Here are some interesting statistics …

  • 3 iGates have never been turned on
  • 4 iGates were shipped in the last 15 days
  • 5 iGates have relayed a total of 80,000 messages in the past 28 days (2 of the iGates account for 50,000 of those messages)


The $75 iGate – (geek skills required)

I have successfully created an APRS iGate using a Raspberry PI, RTL-SDR, mini WiFi adapter, SD card, and 5v micro-USB power supply.


I used several set of instructions from the internet including Marco Kubon’s blog post, Jason Fitxpatrick’s How-to-Geek wifi article, ReadiesCards thread on mini-httpd,  and various debugging techniques that are best found by using Google if and when a problem exists.

The only reason I have the HTTP server integrated into the iGate is to make it easy to check the logs using any web browser, including from my iPhone and iPad. All maintenance is done using SSH. Like I said, “geek skills required”.

The hardware is all commonly available:

FYI: The cheaper and more common R820T based RTL-SDR dongles may work but I started with one of those and had issues. Then I switched to the E4000 tuner and managed to get things working. I did not go back and try to get the R820T based dongle working. Read into that what you want but given how much time I wasted on this project, I have not had the energy or desire to do more experimenting.
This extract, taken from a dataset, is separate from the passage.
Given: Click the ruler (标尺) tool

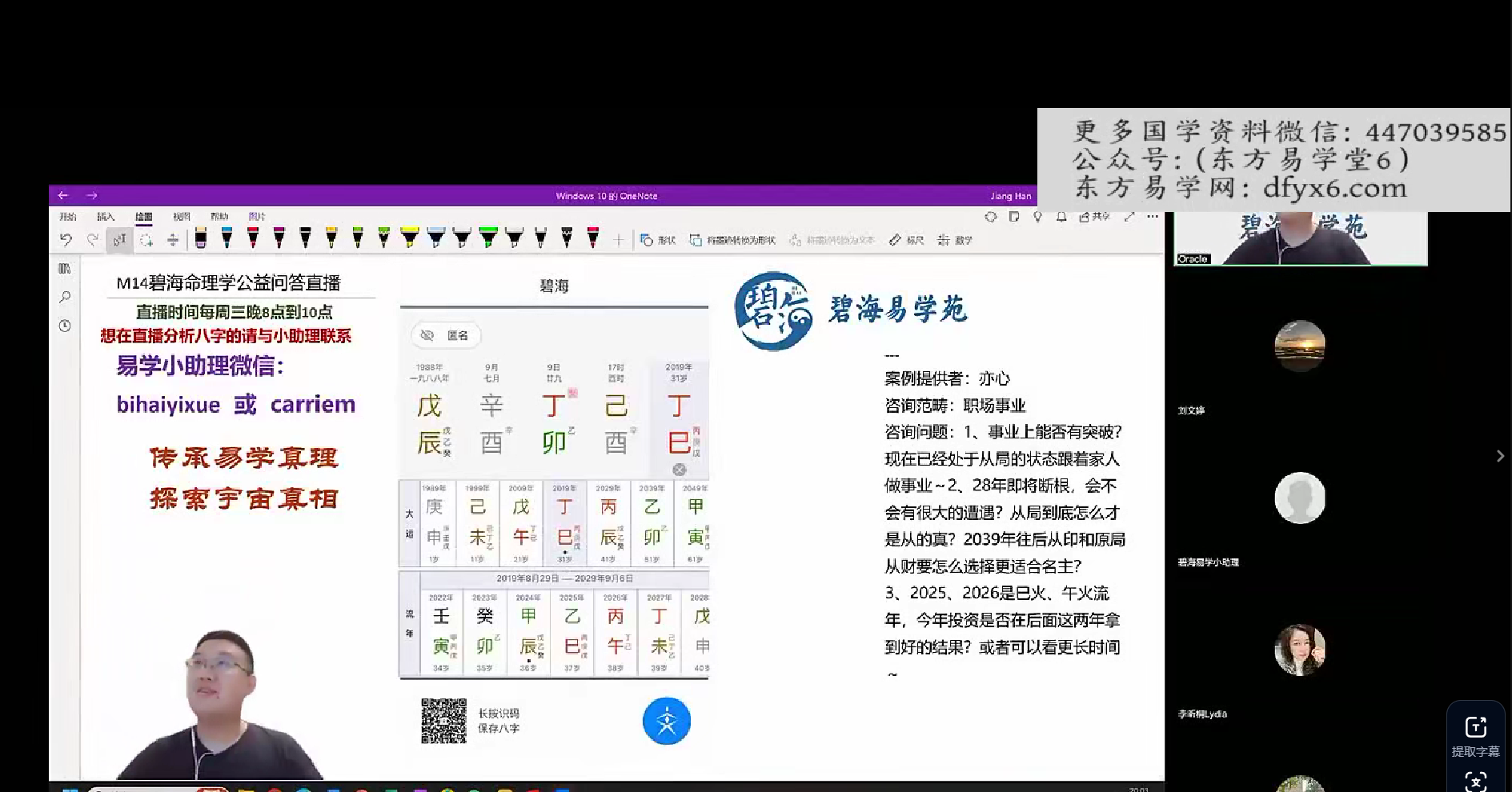Looking at the screenshot, I should click(x=906, y=240).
The one thing I will conclude with is that I do not yet fully trust this iGate. It seems stable but more than once – while getting the system working – I’d start up the software and it would not receive any messages. I think most of the issues are the lousy test antenna but I won’t know until I drop this in place of my stable 2m-radio based iGate.

An iGate using a RTL-SDR

An iGate is a simple base station which receives APRS messages over the air and transfer them to the internet. A simple iGate uses a radio receiver, a terminal node controller (converts modulated audio to a data), and a computer. The source data is modulated into audio, transmitted, received, and then demodulated back to data.

All of the iGates I've built have used a traditional radio. This time I tried using a Software Defined Receiver or SDR. These are strange cheap little decides. They are marketed as digital TV receivers but they support an extremely wide frequency range.
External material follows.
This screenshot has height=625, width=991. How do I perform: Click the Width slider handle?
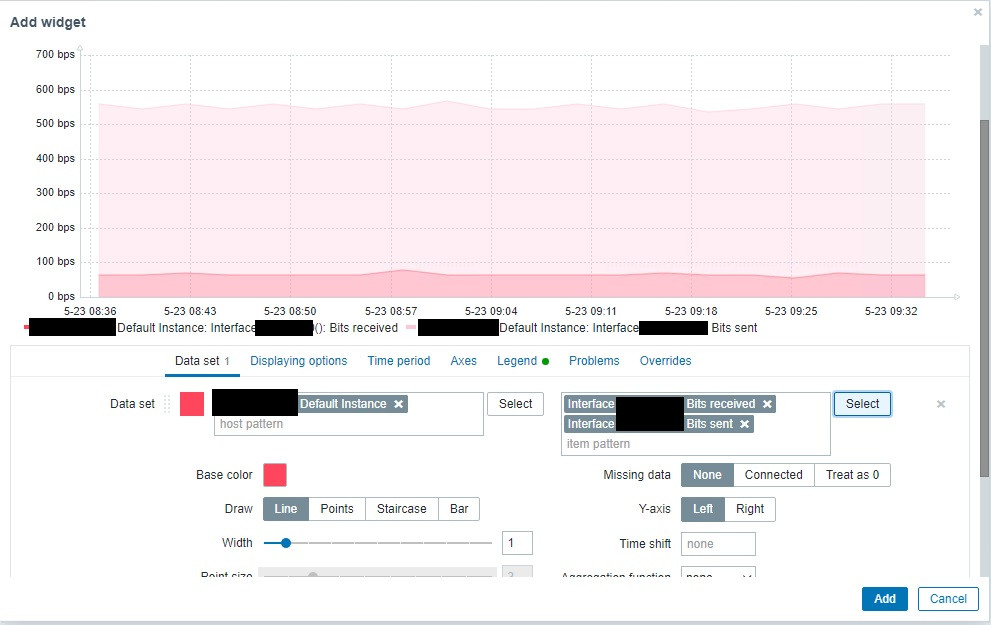coord(286,543)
It all started with an internet article that described using an SDR with a Raspberry Pi. I don't know what the author was smoking but it doesn't work. (I take it back – read here) It will generate underrun errors. A Google of the error and either SDR or Raspberry Pi and there are lots of reports and no answers. I used my primary computer and SDR Sharp software to verify the dongle and antenna. Then I switched to the XO laptop which has just enough juice to make it all work. The steps are geeky enough but here is the cliff notes edition …

  • install the necessary computer tools and libraries
  • “git” the source for rtl-sdr
  • build and install rtl-sdr
  • run rtl_fm and pipe it to aplay to create virtual device
  • configure soundmodem to use the virtual sound device
  • configure aprx to use soundmodem

Just like using a radio, the SDR needs a good antenna. The antenna that comes with the RTL-SDR is basically worthless.